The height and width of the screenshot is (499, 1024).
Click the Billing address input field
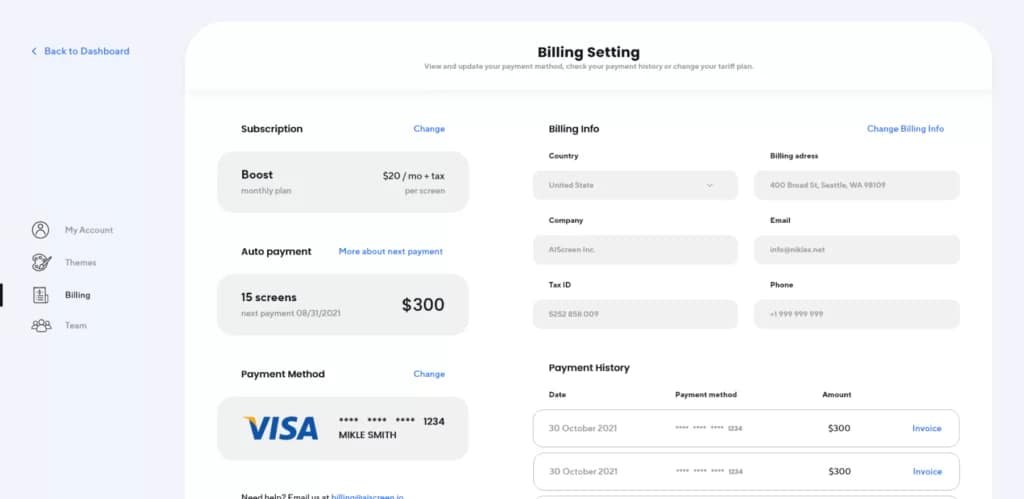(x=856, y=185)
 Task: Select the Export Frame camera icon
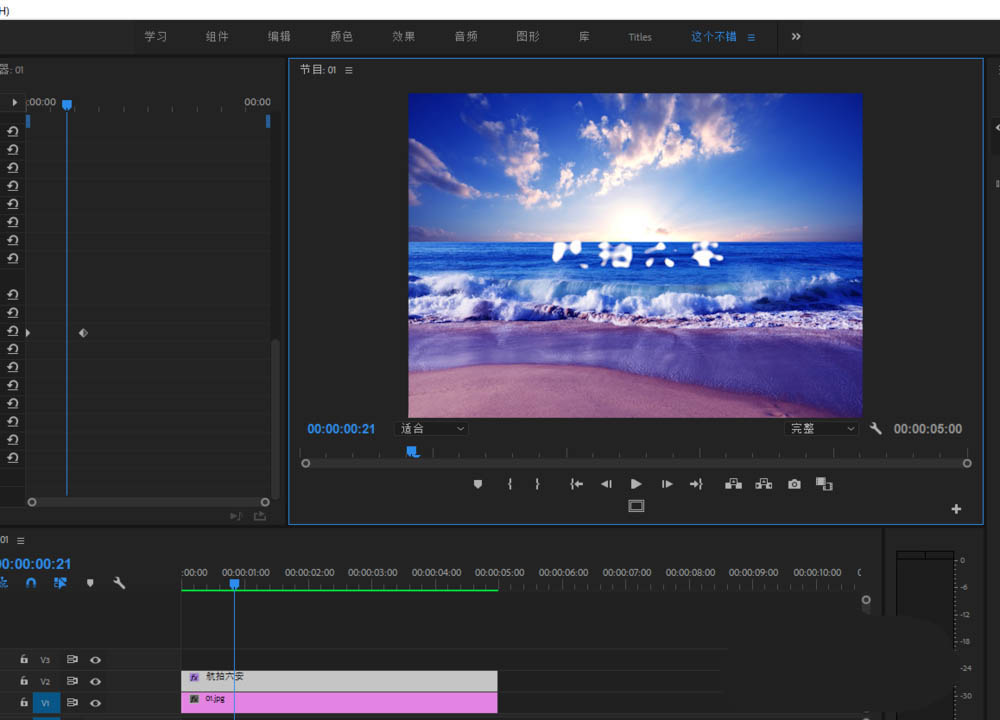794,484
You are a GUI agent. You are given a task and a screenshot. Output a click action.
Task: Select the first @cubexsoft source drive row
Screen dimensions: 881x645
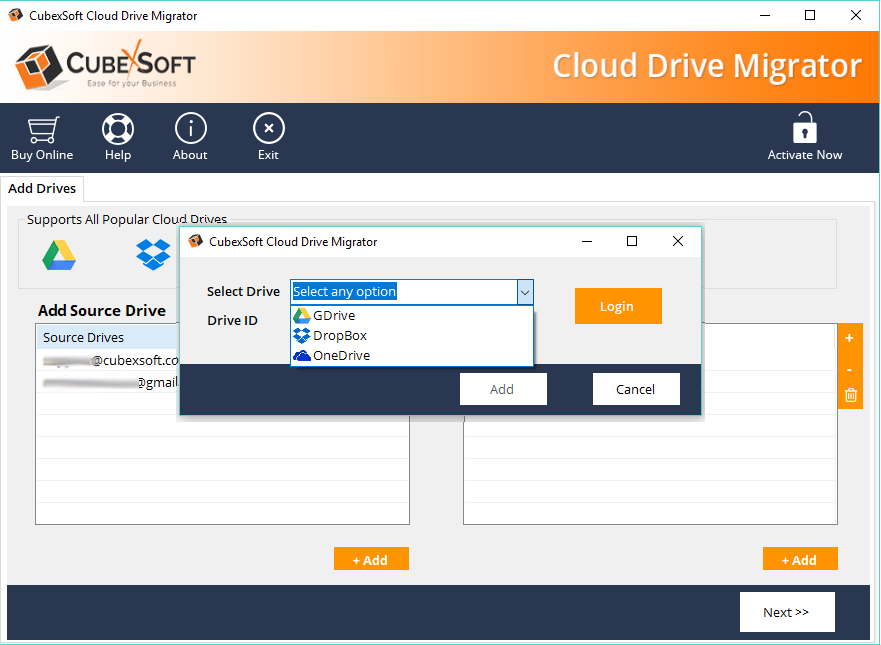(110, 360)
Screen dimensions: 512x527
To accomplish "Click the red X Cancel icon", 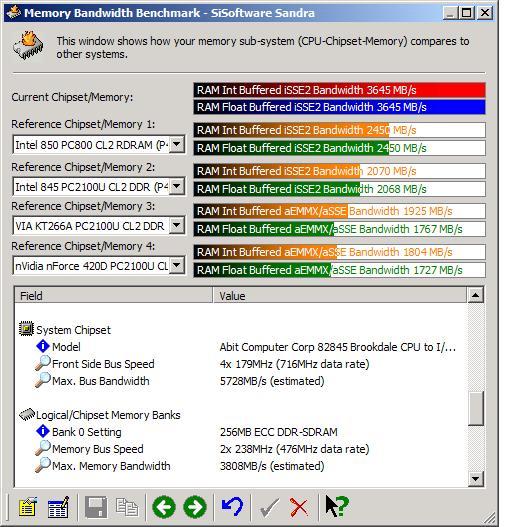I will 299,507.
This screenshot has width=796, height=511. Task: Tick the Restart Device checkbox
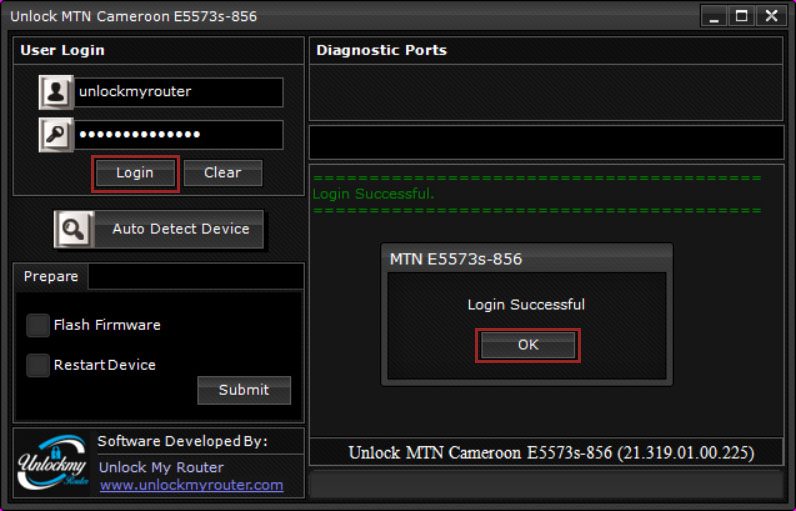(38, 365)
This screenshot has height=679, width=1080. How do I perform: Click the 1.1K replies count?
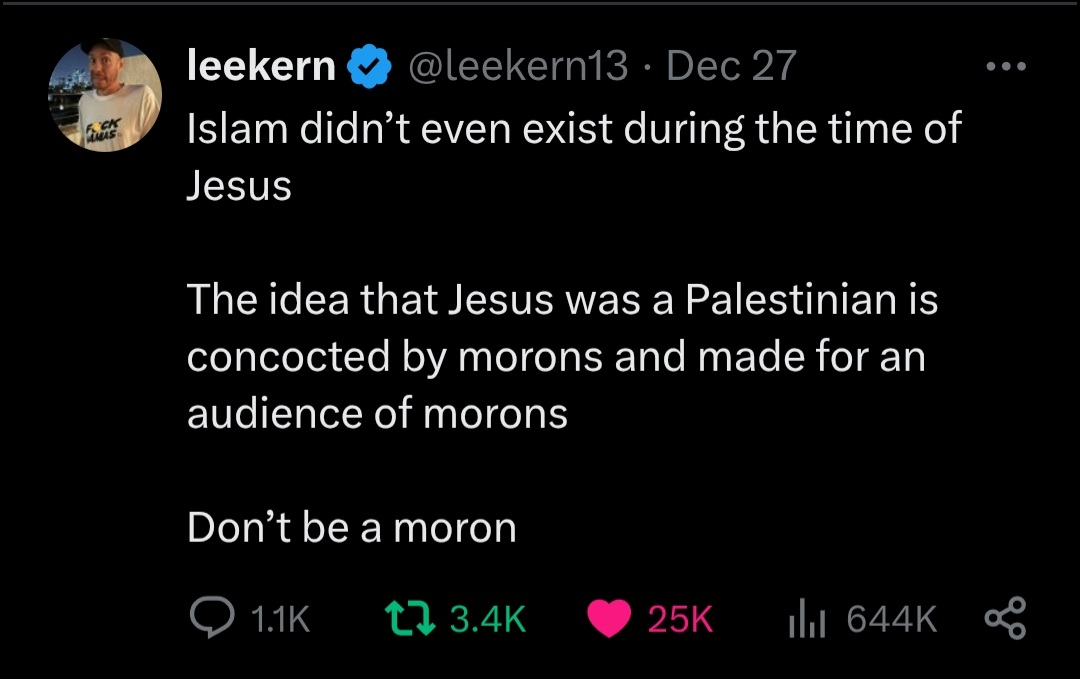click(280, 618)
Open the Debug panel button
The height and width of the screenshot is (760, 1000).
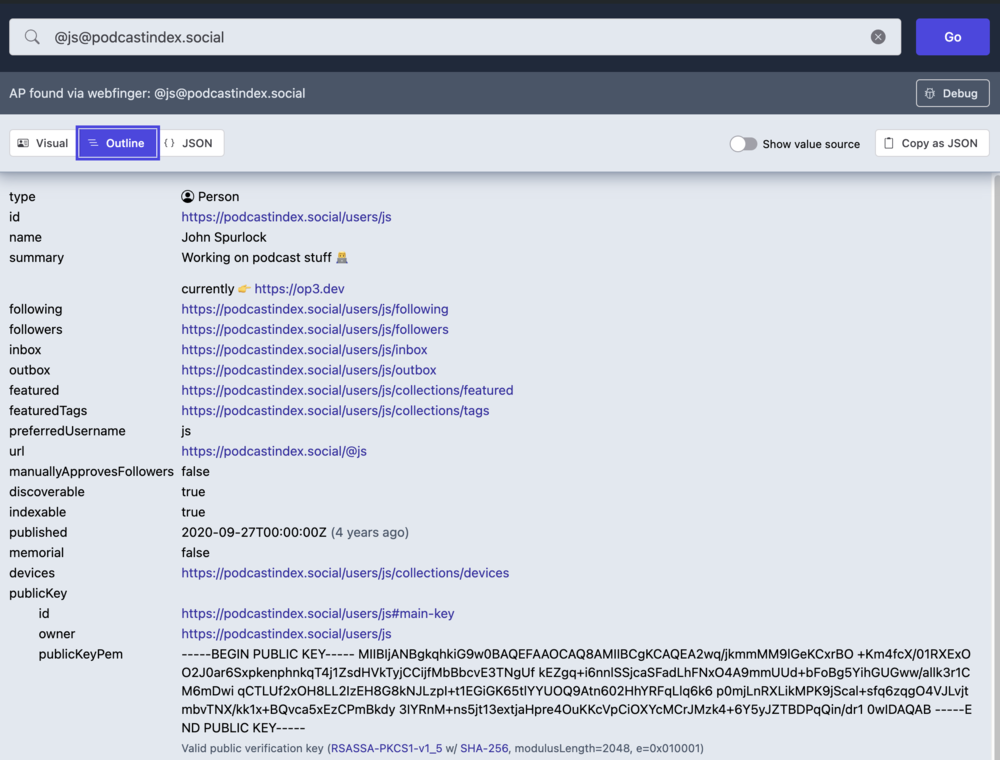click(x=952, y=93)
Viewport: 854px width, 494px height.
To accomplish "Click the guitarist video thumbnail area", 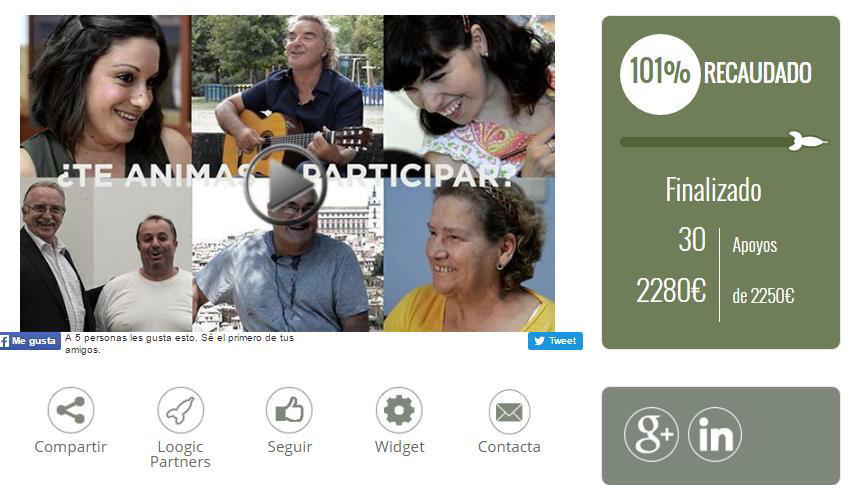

Required action: Reproduce verbatim the lines of the material above, beginning with its first line and ending with the line that contains "Task: Select the first"; skip pictures.

Completed task:
The height and width of the screenshot is (499, 1024).
Click the Billing address input field
(x=856, y=185)
 Task: Select the Export Frame camera icon
794,484
You are a GUI agent. You are given a task and a screenshot. Output a click action.
Task: Select the first @cubexsoft source drive row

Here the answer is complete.